▶ Supplied information
• • •
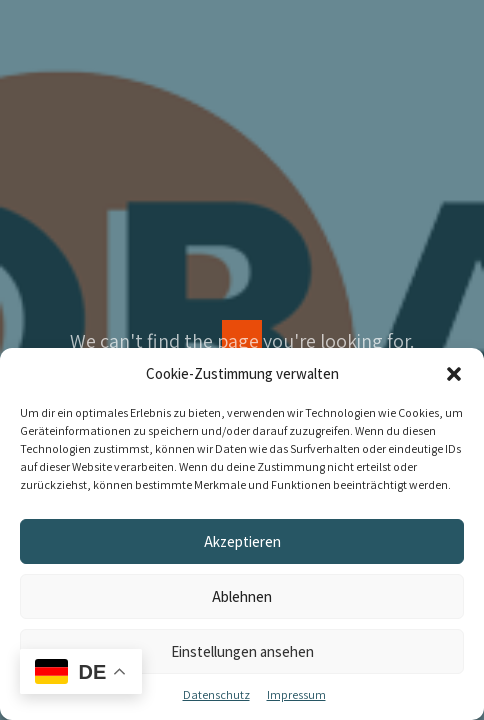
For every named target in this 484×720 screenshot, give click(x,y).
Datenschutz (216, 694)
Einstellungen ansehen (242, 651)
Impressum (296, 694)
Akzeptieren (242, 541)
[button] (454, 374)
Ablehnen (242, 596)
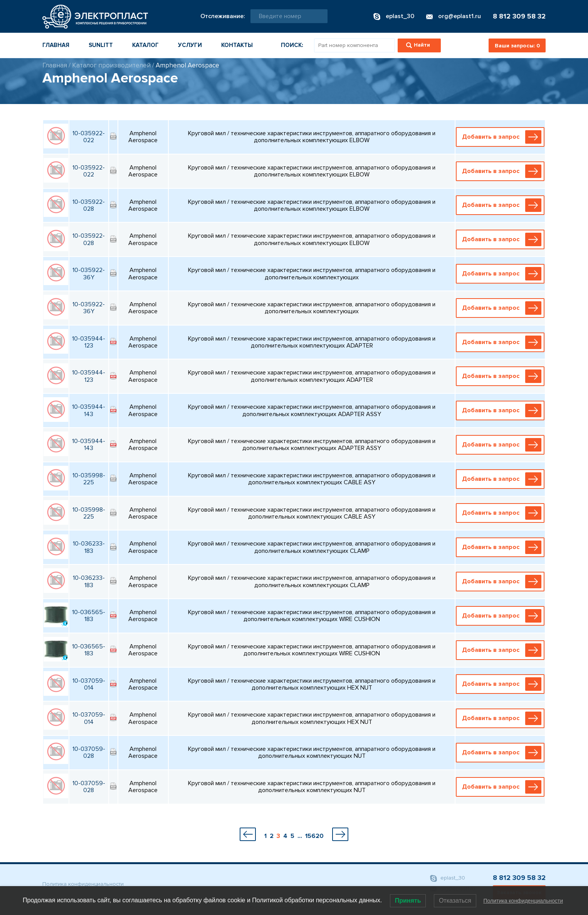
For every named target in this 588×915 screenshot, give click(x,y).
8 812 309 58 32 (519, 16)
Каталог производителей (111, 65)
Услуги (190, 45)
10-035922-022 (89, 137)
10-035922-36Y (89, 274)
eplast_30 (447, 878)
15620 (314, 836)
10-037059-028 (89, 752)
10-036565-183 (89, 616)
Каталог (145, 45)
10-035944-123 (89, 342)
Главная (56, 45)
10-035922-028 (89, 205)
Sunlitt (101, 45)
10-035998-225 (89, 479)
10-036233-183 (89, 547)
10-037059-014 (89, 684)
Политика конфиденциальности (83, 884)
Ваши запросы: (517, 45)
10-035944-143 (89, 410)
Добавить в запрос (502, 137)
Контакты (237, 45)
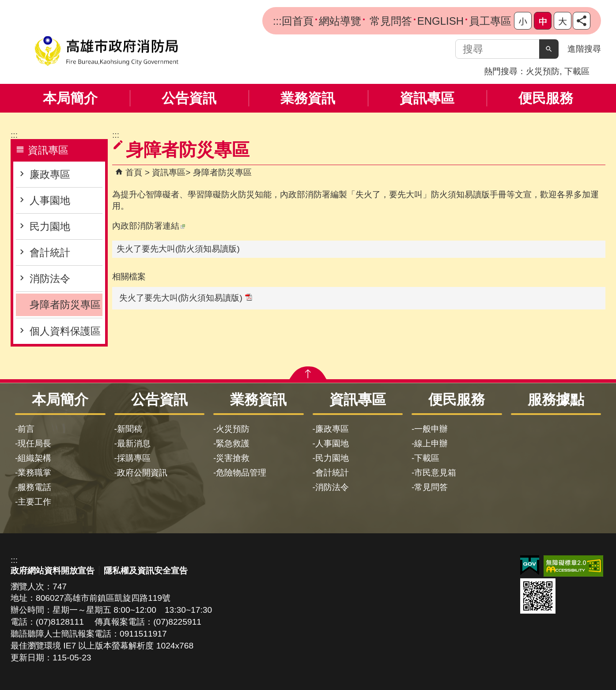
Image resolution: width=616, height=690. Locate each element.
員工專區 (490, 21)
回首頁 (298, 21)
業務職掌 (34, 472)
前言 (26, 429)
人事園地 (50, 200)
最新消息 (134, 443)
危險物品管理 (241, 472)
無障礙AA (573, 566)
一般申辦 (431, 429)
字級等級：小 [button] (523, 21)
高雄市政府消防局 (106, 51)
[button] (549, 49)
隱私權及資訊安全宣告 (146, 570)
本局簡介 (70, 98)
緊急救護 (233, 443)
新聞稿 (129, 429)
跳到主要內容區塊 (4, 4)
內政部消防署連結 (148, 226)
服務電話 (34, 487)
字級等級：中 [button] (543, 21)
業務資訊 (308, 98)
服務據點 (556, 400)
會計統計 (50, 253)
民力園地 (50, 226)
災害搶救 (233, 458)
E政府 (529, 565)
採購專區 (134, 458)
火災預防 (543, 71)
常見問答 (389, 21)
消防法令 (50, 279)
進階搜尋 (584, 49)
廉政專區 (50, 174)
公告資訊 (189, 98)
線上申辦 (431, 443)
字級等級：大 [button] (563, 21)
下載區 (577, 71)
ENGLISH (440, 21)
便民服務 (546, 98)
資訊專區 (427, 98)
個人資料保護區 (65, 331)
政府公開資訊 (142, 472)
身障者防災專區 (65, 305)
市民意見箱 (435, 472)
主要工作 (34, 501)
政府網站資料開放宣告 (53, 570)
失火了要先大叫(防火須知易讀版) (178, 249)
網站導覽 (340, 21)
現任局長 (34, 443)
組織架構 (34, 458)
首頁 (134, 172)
• • •
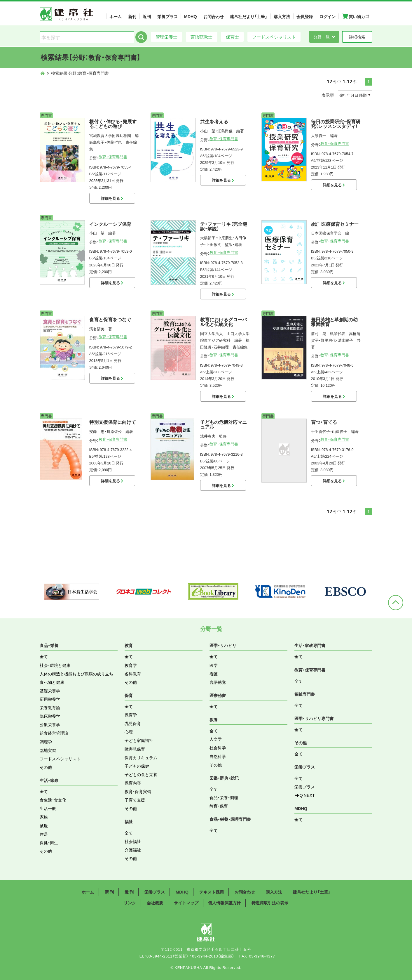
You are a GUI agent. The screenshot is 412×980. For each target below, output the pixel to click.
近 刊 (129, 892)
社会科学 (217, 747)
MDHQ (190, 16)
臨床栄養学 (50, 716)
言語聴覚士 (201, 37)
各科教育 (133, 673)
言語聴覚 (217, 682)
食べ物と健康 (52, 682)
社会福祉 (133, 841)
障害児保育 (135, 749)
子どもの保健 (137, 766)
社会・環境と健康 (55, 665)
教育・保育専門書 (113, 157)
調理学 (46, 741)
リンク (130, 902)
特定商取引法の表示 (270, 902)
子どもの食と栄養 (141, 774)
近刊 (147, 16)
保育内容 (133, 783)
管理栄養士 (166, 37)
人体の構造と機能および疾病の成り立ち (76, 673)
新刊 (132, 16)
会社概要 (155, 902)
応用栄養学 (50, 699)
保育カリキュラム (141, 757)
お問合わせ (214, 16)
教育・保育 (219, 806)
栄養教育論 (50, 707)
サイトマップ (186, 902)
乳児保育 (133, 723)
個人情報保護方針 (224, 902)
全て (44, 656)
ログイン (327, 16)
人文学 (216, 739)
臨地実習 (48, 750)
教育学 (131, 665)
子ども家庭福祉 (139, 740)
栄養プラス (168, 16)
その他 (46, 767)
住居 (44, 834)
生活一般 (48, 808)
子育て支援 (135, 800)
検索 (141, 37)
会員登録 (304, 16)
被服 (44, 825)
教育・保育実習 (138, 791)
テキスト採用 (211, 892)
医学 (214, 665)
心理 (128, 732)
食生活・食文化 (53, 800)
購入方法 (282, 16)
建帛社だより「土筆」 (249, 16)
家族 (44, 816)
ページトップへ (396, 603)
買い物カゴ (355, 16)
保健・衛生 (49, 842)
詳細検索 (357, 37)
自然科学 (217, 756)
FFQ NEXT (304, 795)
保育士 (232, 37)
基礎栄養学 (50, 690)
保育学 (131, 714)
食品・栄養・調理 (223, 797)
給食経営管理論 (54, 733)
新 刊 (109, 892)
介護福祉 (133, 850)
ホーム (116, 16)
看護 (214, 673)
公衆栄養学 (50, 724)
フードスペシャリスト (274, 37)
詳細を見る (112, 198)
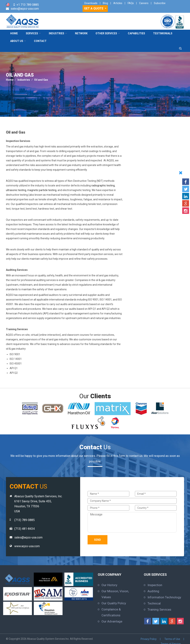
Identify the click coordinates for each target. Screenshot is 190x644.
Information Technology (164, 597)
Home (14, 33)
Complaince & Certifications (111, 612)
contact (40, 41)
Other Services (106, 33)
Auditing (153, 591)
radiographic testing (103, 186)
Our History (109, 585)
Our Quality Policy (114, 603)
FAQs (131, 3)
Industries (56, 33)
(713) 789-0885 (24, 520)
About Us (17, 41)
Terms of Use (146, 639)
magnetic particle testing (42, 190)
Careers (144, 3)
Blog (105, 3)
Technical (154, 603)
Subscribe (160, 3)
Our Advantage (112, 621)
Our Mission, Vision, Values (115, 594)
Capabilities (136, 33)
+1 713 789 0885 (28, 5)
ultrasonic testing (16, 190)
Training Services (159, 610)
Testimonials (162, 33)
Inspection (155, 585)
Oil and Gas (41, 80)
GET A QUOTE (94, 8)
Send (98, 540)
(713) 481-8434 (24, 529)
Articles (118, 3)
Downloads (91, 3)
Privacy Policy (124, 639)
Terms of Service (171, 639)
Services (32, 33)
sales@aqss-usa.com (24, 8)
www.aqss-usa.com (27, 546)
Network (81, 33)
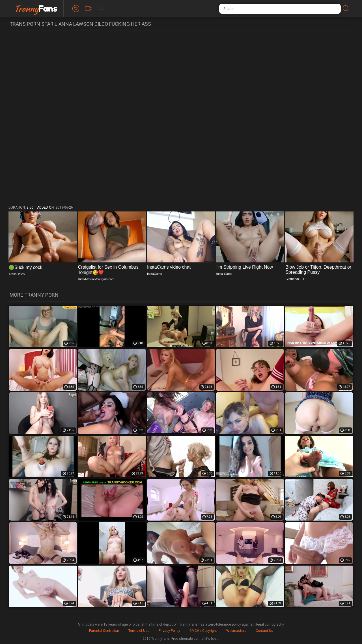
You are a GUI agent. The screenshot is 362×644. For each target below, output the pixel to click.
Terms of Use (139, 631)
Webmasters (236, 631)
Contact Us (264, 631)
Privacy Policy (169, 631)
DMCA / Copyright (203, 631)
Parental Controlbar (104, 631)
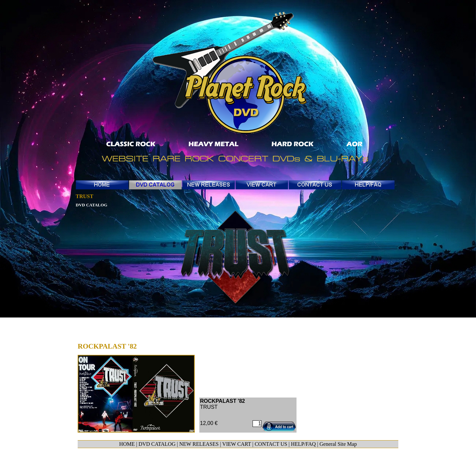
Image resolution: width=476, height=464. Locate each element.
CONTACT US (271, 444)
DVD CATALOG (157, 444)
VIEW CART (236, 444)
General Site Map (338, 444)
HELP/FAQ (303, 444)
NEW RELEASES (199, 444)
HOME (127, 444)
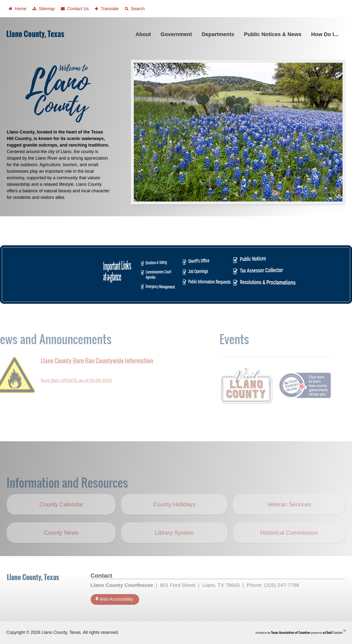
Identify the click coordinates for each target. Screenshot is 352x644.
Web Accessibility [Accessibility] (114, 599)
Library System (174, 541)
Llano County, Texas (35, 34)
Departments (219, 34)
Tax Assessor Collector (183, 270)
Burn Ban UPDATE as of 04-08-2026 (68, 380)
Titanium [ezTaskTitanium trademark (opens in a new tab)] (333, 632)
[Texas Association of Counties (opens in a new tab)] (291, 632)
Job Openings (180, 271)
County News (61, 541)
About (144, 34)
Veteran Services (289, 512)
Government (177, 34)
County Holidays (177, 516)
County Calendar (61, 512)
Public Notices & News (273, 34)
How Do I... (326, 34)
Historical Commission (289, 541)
• • •
▶ Exercise description
Can you repeat the records from the line containing "Public Notices & News (273, 34)" through the line containing "Historical Commission (289, 541)", swapping "Notices" for "Announcements" and leaving everything else unaltered?

▶ Written response
Public Announcements & News (273, 34)
How Do I... (326, 34)
Historical Commission (289, 541)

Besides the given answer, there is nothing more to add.